Prevention research will be a major front in addressing rising global atrial fibrillation (AFib) rates caused by aging populations, cardiovascular disease, obesity and other metabolic disorders, says Gregory Michaud, M.D., Medical Director of Arrhythmia and Electrophysiology at Vanderbilt University Medical Center. Vanderbilt was one of six medical centers chosen to develop a four-year research program under the American Heart Association (AHA) Strategically Focused Research Network in Atrial Fibrillation.
“Our research will target the effects of inflammation and how that triggers AFib,” said Michaud. “The approach we’re studying – a novel nutraceutical – may ultimately work for hypertension and other conditions mediated by inflammation. For cases of AFib which are clearly mediated by inflammation, we’re hopeful this type of approach could eventually prevent development of this condition in many patients.”
The compound Vanderbilt will investigate, 2-HOBA, is a nutraceutical found in buckwheat seeds. Vanderbilt researchers have already explored anti-inflammatory effects of orally administering synthesized 2-HOBA acetate in mouse models. Now, the AHA-funded research will allow for more extensive investigations, including further basic science, clinical trials and population health studies.
A Multi-Pronged Study
Mouse model studies at Vanderbilt have suggested 2-HOBA can limit reactivity of certain oxidized lipids, called isolevuglandins, thought to signal the damaging immune system responses that contribute to hypertension and AFib. The idea of scavenging isolevuglandins arises from decades of basic science work at Vanderbilt to understand the role of reactive lipids in normal physiology and disease.

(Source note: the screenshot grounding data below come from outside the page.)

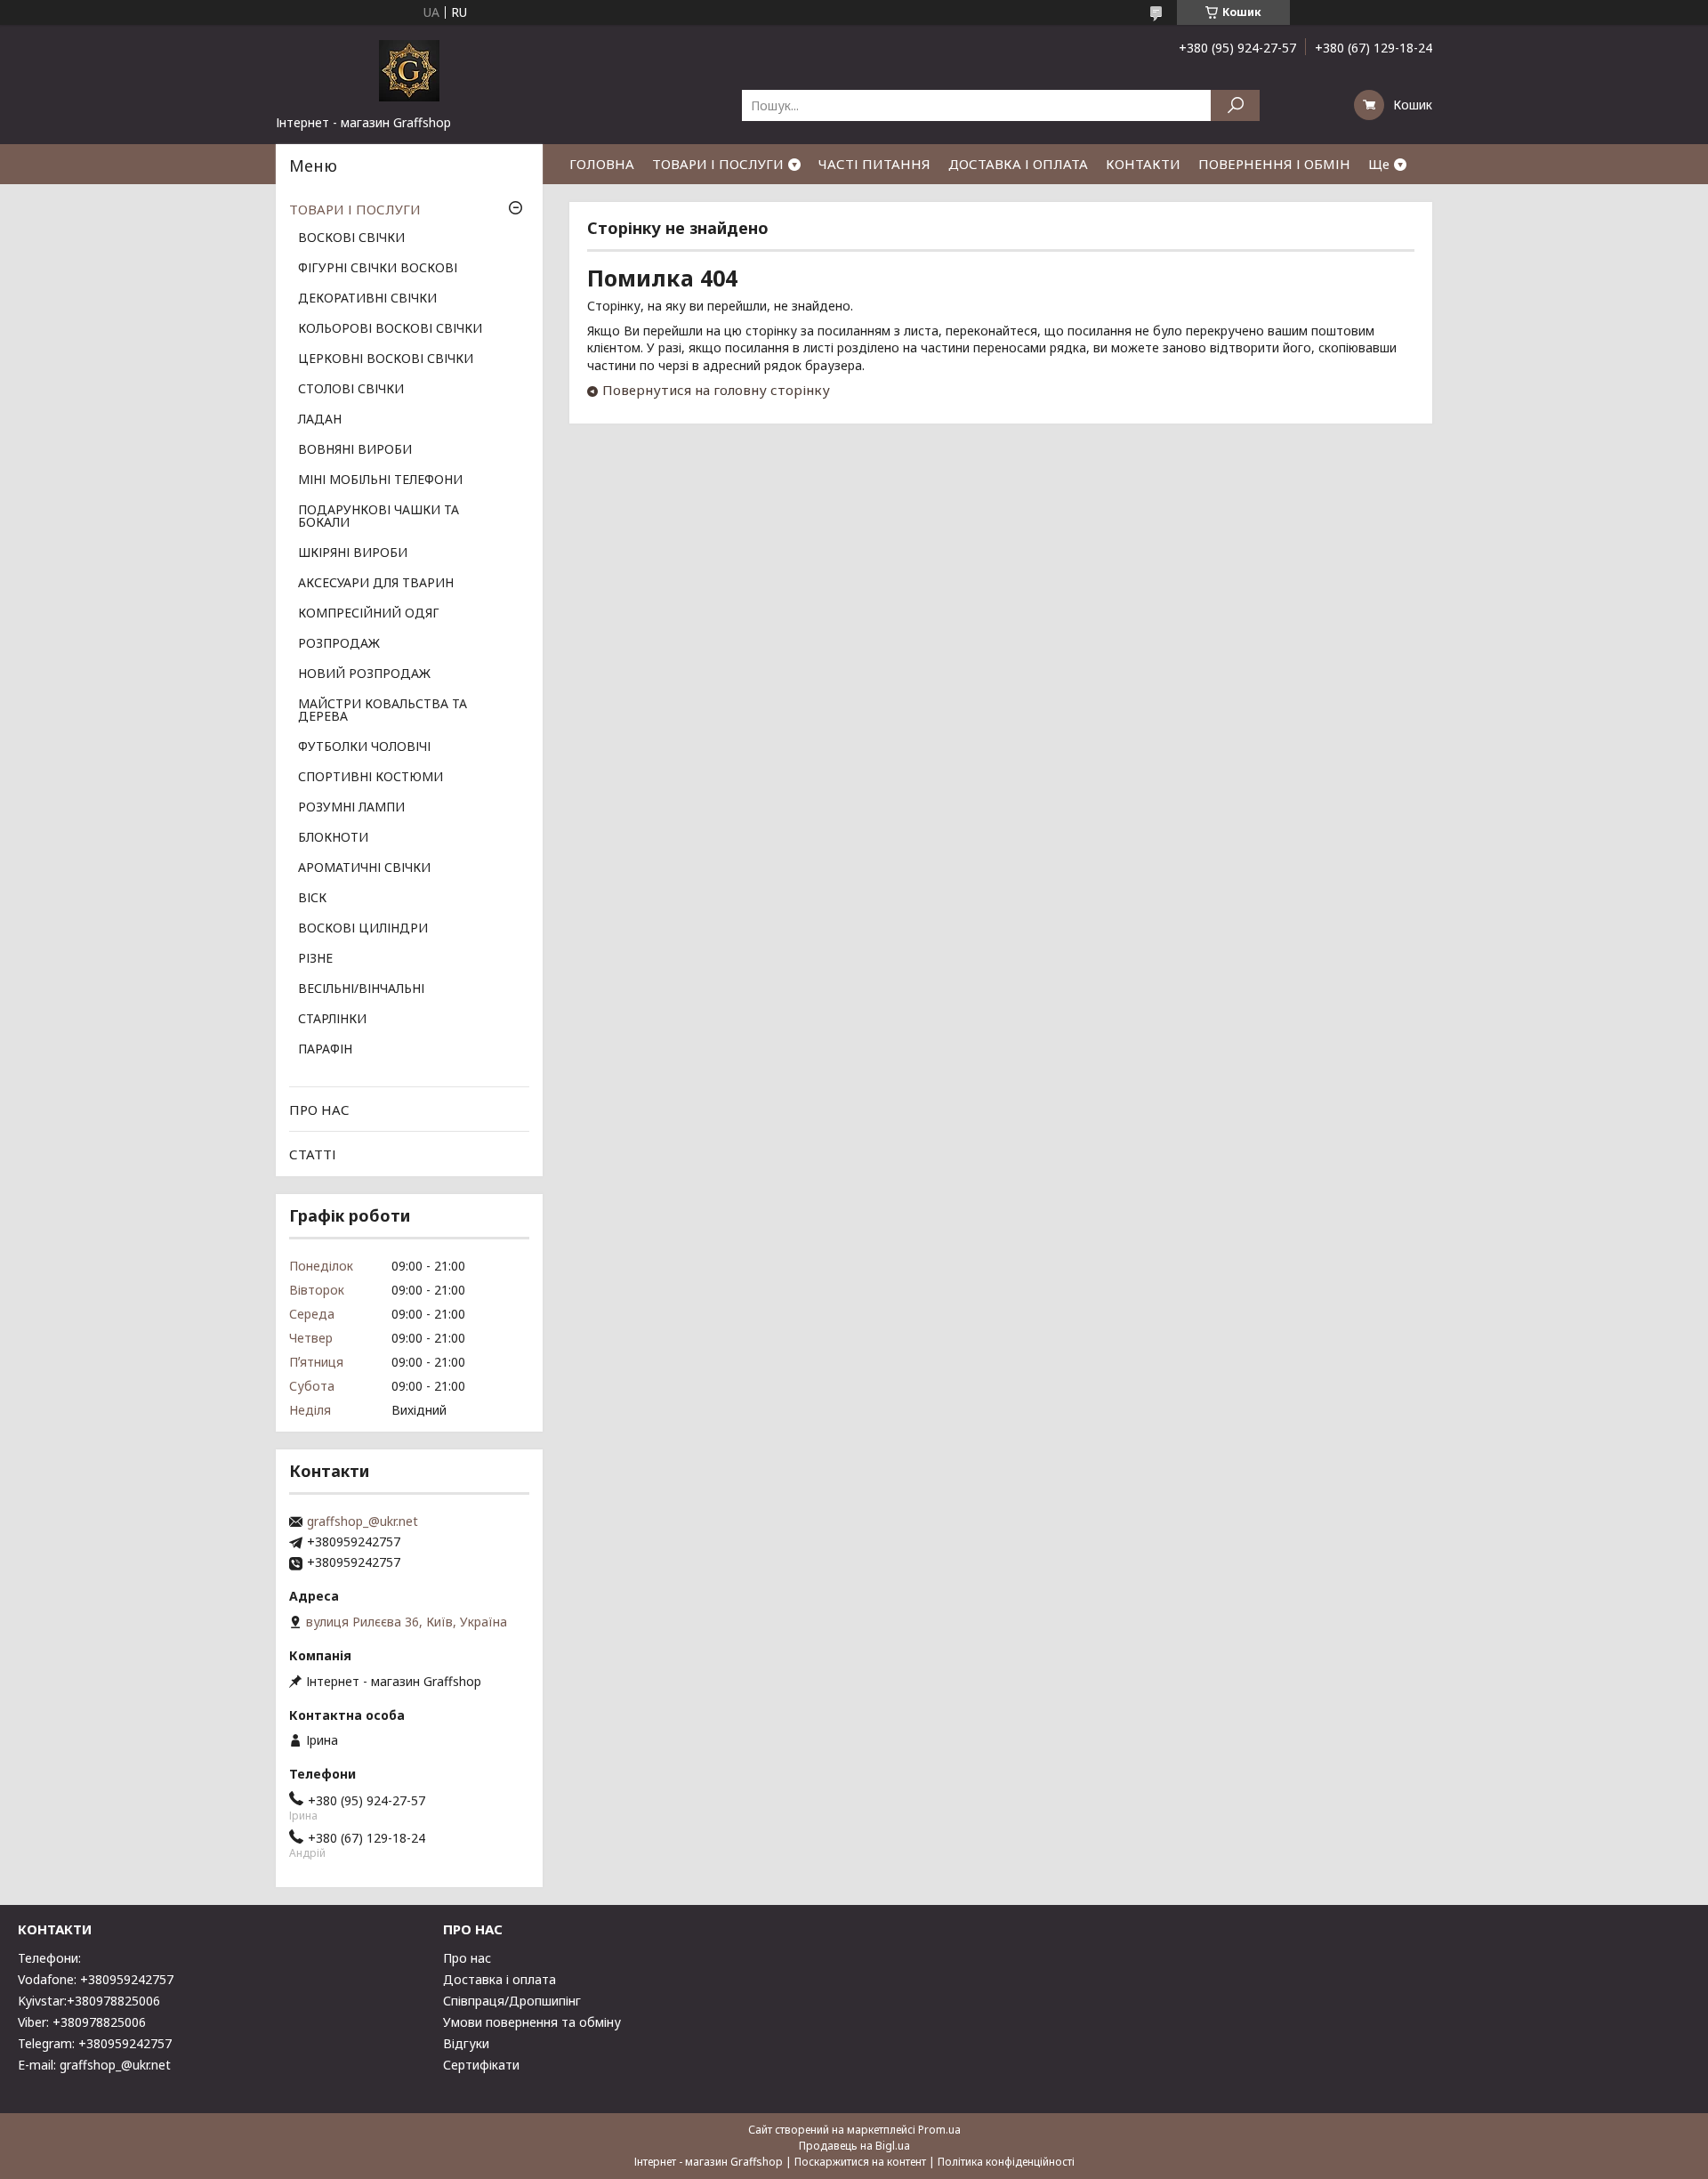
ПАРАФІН (325, 1050)
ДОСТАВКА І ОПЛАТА (1018, 164)
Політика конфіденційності (1006, 2161)
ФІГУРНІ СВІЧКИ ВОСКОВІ (377, 269)
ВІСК (312, 899)
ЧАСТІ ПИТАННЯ (874, 164)
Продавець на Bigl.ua (854, 2145)
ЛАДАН (320, 420)
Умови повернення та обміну (532, 2022)
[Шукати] (1235, 105)
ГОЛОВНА (601, 164)
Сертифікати (481, 2064)
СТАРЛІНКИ (332, 1020)
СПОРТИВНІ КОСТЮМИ (370, 778)
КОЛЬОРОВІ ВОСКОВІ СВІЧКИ (390, 329)
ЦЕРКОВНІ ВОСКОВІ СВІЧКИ (385, 359)
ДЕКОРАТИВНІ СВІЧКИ (367, 299)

Vanderbilt will conduct several new studies within the AHA-funded research program. These include:
• Basic research into the relationships between inflammation and other risk factors for AFib in mouse models, led by Katherine Murray, M.D., professor of medicine and pharmacology.

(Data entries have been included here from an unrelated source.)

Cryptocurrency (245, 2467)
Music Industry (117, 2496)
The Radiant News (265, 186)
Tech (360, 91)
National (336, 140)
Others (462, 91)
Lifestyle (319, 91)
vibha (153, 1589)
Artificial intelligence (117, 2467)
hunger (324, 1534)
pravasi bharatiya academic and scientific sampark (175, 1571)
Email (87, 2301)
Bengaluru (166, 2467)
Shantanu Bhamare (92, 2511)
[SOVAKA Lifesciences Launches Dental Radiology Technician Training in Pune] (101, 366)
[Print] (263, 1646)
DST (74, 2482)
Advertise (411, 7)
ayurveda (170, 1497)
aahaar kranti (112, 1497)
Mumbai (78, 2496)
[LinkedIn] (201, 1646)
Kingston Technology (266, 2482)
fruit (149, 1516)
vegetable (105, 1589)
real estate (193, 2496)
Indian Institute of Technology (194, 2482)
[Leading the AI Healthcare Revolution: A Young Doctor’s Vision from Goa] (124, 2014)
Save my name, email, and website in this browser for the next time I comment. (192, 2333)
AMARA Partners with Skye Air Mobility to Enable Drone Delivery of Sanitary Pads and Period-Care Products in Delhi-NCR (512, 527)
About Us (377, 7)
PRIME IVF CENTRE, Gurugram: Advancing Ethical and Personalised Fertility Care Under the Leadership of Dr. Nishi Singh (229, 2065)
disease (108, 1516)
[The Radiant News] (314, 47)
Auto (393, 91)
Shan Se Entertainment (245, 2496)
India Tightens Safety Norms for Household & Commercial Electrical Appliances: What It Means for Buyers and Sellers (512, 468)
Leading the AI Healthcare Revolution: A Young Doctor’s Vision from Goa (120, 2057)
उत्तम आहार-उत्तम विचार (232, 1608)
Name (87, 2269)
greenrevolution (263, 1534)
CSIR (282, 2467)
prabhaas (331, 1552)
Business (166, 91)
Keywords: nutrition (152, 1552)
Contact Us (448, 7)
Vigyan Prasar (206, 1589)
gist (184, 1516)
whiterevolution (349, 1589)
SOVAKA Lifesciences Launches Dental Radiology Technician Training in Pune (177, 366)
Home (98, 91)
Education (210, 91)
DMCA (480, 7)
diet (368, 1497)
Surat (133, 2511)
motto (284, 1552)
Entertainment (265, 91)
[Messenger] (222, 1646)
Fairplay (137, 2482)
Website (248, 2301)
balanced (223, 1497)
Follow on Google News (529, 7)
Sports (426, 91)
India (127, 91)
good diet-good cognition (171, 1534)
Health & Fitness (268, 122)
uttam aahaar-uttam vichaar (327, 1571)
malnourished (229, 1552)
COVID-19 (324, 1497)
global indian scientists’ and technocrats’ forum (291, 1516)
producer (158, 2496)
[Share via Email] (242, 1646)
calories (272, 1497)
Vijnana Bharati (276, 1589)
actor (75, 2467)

• Clinical research into 2-HOBA’s potential to prevent inflammation-induced AFib in patients with the condition, led by Michaud and Ben Shoemaker, M.D., assistant professor of cardiovascular medicine.
• Population research to identify patient groups for whom AFib with prominent inflammation is most common, led by Dan Roden, M.D., Senior Vice President for Personalized Medicine and Sam L. Clark, M.D., Ph.D., Endowed Chair.
Michaud looks forward to the research benefits of the AHA’s multi-center AFib network. “We’re testing a concept at its early stages,” said Michaud. “We really need to further develop the data to move forward.”
A Diverse Research Agenda for AFib
Exploring low-risk pharmaceuticals like 2-HOBA that may prevent AFib progression is only one innovative area of research at Vanderbilt, says Michaud. William Stevenson, M.D., is pioneering new ablation technologies including intramural needle ablation to reach challenging areas of heart scarring. Another colleague, Christopher Ellis, M.D., is developing new techniques for left atrial appendage occlusion to reduce stroke risk in AFib patients. Michaud also sees exciting prospects for non-invasive treatment of arrhythmias, such as targeted beam radiation.
“We need to better understand the persistence mechanism of AFib—why it persists in certain patients and not in others.”
Fundamentally, more research is needed into the basic mechanisms of AFib. “We know, for example, that the triggers for AFib derive from the pulmonary veins,” Michaud said. “And in many patients, pulmonary vein isolation works. But there is also a large group for whom that is not an effective long-term treatment. Similarly, we need to better understand the persistence mechanism of AFib—why it persists in certain patients and not in others. We have a lot of ideas, but today there are competing camps.”